A Critical Role of Erythropoietin Receptor in Neurogenesis and Post-Stroke Recovery

Peter T Tsai 1,4, John J Ohab 2, Nathalie Kertesz 1, Matthias Groszer 1, Cheryl Matter 1,3, Jing Gao 1, Xin Liu 1,3,4, Hong Wu 1,4, S Thomas Carmichael 2
PMCID: PMC6674578  PMID: 16436614

Abstract

Erythropoietin (EPO) is the principal growth factor regulating the production of red blood cells. Recent studies demonstrated that exogenous EPO acts as a neuroprotectant and regulates neurogenesis. Using a genetic approach, we evaluate the roles of endogenous EPO and its classical receptor (EPOR) in mammalian neurogenesis. We demonstrate severe and identical embryonic neurogenesis defects in animals null for either the Epo or EpoR gene, suggesting that the classical EPOR is essential for EPO action during embryonic neurogenesis. Furthermore, by generating conditional EpoR knock-down animals, we demonstrate that brain-specific deletion of EpoR leads to significantly reduced cell proliferation in the subventricular zone and impaired post-stroke neurogenesis. EpoR conditional knockdown leads to a specific deficit in post-stroke neurogenesis through impaired migration of neuroblasts to the peri-infarct cortex. Our results suggest that both EPO and EPOR are essential for early embryonic neural development and that the classical EPOR is important for adult neurogenesis and for migration of regenerating neurons during post-injury recovery.
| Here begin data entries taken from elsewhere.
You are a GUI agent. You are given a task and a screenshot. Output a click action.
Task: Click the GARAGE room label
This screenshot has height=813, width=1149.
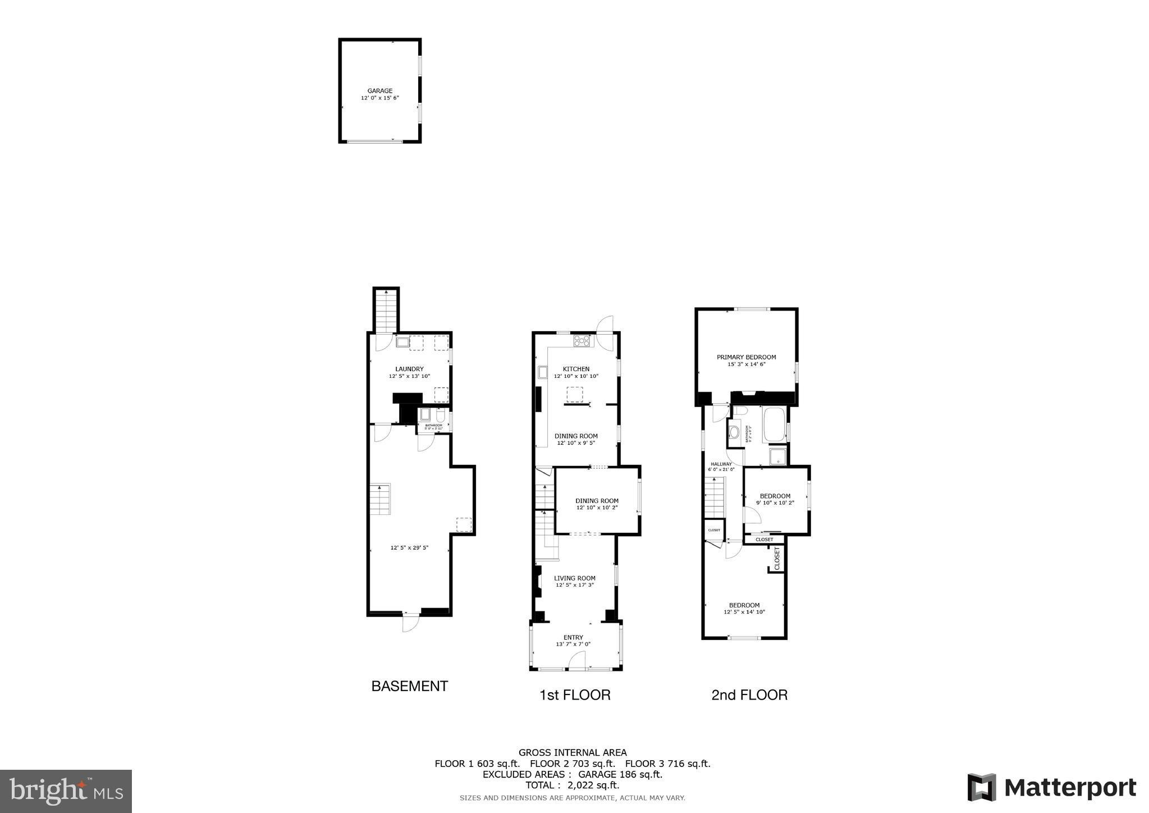[379, 90]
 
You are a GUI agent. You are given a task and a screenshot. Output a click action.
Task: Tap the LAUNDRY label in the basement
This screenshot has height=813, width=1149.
[409, 369]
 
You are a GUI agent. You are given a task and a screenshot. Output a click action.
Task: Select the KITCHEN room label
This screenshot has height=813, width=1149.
[576, 369]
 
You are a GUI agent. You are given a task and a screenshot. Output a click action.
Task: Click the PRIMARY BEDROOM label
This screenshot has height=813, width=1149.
[746, 357]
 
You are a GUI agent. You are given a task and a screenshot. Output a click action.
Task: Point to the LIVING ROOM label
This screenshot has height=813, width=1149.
[574, 578]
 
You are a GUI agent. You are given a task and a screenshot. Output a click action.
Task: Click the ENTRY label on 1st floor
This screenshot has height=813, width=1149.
[573, 637]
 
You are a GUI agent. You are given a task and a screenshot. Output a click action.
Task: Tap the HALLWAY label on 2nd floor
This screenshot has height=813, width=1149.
[721, 464]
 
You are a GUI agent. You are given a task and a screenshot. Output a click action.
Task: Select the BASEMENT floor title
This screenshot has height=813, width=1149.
[409, 686]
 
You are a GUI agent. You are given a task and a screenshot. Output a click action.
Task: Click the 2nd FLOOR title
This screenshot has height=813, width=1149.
[749, 695]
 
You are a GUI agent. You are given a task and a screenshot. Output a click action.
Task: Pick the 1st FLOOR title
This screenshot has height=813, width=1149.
[574, 695]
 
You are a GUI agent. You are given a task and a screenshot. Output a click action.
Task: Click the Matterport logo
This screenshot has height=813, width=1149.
[1051, 787]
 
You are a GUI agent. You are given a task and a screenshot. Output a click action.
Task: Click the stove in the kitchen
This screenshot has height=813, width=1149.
[582, 340]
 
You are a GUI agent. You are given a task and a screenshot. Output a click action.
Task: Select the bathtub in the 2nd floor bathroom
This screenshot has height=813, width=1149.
[775, 425]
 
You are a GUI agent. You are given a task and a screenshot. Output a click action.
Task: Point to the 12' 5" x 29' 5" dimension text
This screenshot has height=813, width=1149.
[409, 547]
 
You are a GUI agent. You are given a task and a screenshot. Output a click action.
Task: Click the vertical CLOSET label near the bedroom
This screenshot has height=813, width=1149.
[777, 558]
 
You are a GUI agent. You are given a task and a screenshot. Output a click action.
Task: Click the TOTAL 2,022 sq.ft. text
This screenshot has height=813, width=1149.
[572, 785]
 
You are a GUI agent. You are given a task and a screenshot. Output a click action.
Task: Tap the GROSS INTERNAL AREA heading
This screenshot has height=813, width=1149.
[572, 752]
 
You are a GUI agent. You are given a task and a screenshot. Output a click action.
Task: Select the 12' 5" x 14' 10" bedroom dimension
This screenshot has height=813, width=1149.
[744, 612]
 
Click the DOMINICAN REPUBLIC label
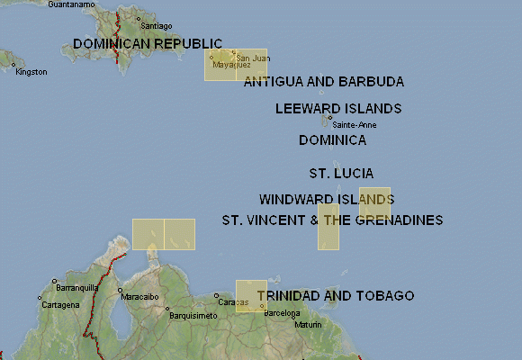[x=148, y=43]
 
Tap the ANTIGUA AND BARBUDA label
[x=323, y=82]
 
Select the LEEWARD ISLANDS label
[x=338, y=109]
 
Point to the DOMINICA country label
[x=332, y=140]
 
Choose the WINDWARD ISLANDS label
[x=326, y=199]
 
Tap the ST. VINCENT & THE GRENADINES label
[x=332, y=220]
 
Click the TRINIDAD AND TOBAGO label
[x=335, y=295]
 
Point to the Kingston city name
[x=32, y=72]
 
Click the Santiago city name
[x=156, y=26]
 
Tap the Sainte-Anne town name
[x=355, y=124]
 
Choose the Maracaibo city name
[x=140, y=296]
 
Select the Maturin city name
[x=308, y=324]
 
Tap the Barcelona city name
[x=282, y=313]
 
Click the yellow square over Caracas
[x=251, y=296]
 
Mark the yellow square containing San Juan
[x=251, y=65]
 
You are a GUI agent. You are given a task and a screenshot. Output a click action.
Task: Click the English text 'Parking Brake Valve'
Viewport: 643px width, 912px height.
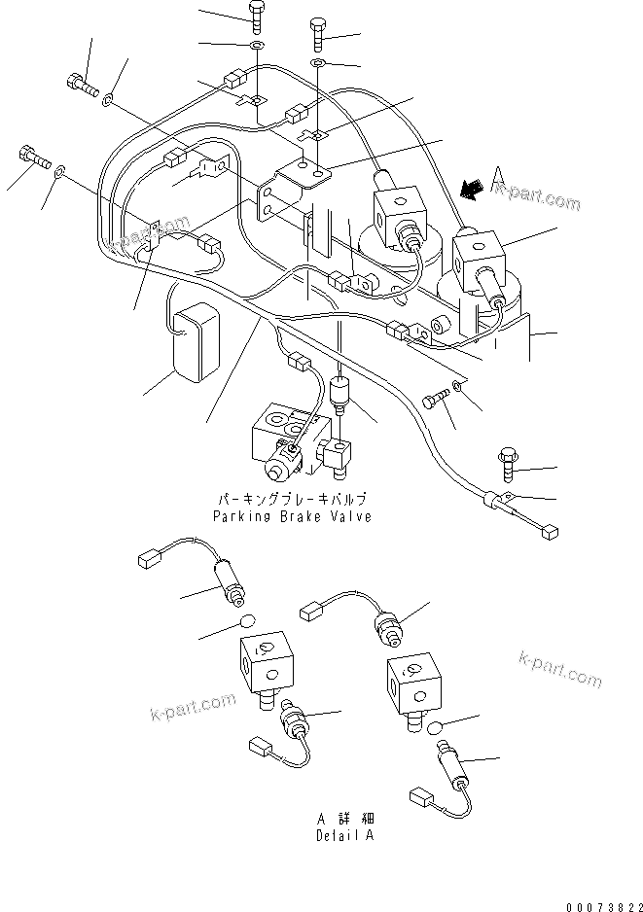292,516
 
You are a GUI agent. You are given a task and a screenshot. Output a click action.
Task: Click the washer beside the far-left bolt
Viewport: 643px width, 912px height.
60,172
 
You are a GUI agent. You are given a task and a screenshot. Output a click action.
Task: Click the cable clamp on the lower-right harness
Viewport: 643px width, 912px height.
496,502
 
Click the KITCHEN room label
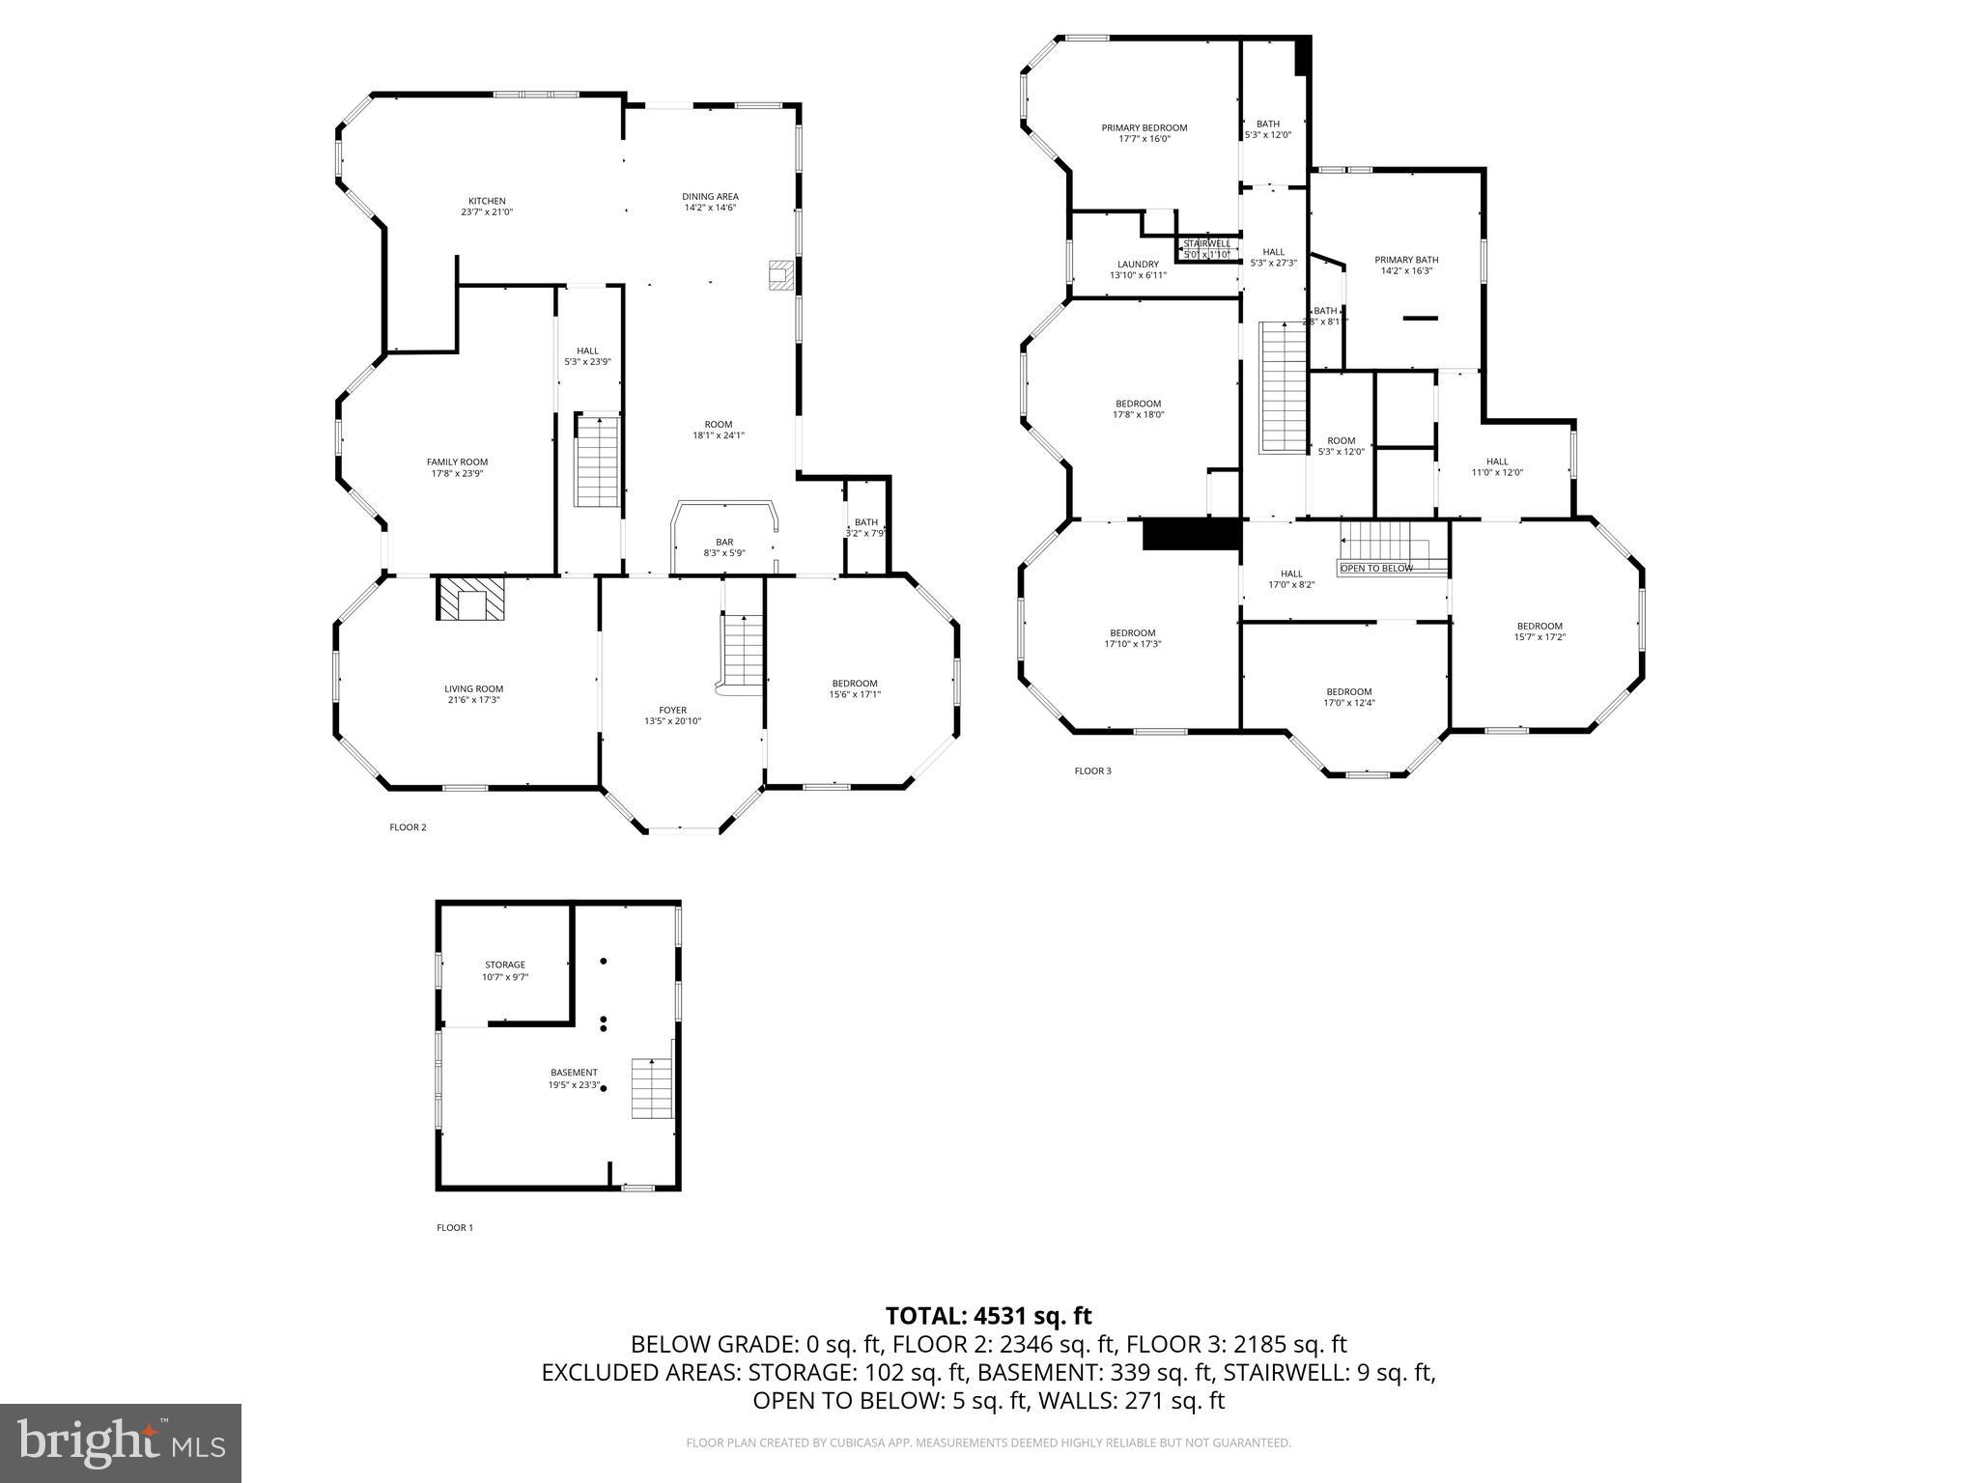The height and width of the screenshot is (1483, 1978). click(487, 201)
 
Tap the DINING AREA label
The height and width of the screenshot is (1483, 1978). click(710, 197)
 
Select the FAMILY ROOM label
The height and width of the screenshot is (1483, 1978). click(457, 462)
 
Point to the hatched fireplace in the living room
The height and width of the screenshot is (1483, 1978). click(471, 599)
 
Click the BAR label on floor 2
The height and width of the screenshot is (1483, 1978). click(723, 543)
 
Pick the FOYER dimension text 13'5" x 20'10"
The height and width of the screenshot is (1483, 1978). click(672, 721)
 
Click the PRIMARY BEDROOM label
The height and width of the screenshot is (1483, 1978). click(1144, 127)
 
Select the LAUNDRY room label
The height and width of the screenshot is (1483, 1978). click(1138, 265)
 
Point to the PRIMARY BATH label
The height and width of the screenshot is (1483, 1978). click(1406, 260)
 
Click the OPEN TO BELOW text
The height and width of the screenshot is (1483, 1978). click(1375, 569)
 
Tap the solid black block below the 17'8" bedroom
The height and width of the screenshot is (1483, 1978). click(1191, 534)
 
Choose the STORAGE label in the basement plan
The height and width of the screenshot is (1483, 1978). click(505, 965)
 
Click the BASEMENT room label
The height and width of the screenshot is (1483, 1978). click(574, 1073)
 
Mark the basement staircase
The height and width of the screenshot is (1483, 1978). click(652, 1088)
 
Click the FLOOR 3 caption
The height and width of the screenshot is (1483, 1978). click(1092, 770)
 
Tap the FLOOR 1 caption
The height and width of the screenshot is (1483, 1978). click(455, 1228)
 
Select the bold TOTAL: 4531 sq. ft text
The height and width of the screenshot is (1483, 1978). click(988, 1316)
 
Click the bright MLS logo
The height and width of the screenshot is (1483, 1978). click(121, 1443)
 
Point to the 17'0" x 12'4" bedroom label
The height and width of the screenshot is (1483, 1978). click(1348, 692)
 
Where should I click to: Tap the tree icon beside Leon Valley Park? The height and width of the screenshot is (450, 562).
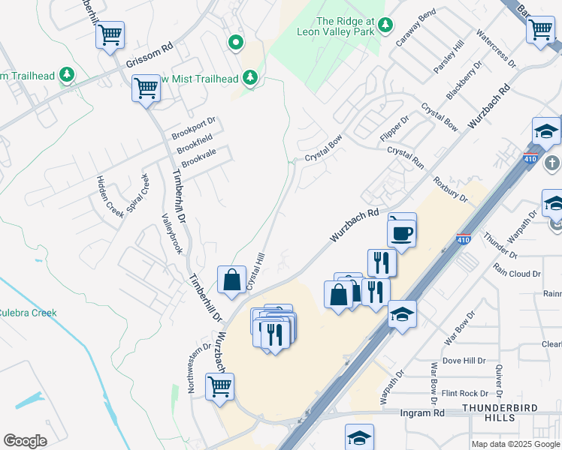tap(385, 26)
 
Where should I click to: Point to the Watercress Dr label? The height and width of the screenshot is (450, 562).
tap(496, 50)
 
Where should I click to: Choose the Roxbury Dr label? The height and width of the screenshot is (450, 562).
tap(450, 190)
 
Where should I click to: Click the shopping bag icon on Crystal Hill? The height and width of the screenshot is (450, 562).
tap(231, 280)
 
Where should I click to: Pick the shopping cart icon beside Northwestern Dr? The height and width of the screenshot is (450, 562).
tap(219, 387)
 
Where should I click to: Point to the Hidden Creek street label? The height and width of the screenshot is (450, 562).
tap(109, 194)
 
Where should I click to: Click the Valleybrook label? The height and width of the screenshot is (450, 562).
tap(172, 233)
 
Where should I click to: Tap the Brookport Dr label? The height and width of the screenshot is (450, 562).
tap(194, 127)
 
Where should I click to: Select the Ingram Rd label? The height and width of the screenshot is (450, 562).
tap(422, 413)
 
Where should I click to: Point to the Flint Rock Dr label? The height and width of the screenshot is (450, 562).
tap(464, 393)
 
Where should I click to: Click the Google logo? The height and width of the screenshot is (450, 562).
tap(25, 440)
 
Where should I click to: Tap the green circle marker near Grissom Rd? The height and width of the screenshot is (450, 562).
tap(236, 43)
Keywords: erythropoietin, erythropoietin receptor, neurogenesis, ischemia, post-injury recovery, subventricular zone

Introduction

Erythropoietin (EPO) is a cytokine that plays critical roles in hematopoiesis. Both Epo and the classical EpoR are expressed in the nervous system during development and in adult (Digicaylioglu et al., 1995), and their expression levels are upregulated after hypoxic injury (Bernaudin et al., 1999). Pharmacological doses of EPO promote neural stem cell proliferation, survival, and differentiation in vitro (Studer et al., 2000; Shingo et al., 2001) and increased neuroblast migration to areas exposed to ischemic damage in vivo (Wang et al., 2004). Exogenous EPO is neuroprotective and neurotrophic in diverse CNS injury models, including hypoxic injury (Brines et al., 2000). Recently, an EPO derivative has also been identified to have a protective role in neuronal tissue and to signal by binding to a heteroreceptor, consisting of the classical erythropoietin receptor (EPOR) (Leist et al., 2004) and the common β receptor (βcR) for granulocyte macrophage colony-stimulating factor and interleukin-3 and -5 receptors (Brines et al., 2004). However, the endogenous role of EPO and the role of the classical EPOR in neuroprotection and neurogenesis after stroke have not been defined. In this study, we evaluate the roles for endogenous EPO and the classical EPOR in nervous system development and repair using knockout of Epo and complete and conditional knockout of the EpoR.

Materials and Methods

Generation of hGFAP-Cre;EpoRfloxp/floxp and hGFAP-Cre;EpoRfloxp/− mice.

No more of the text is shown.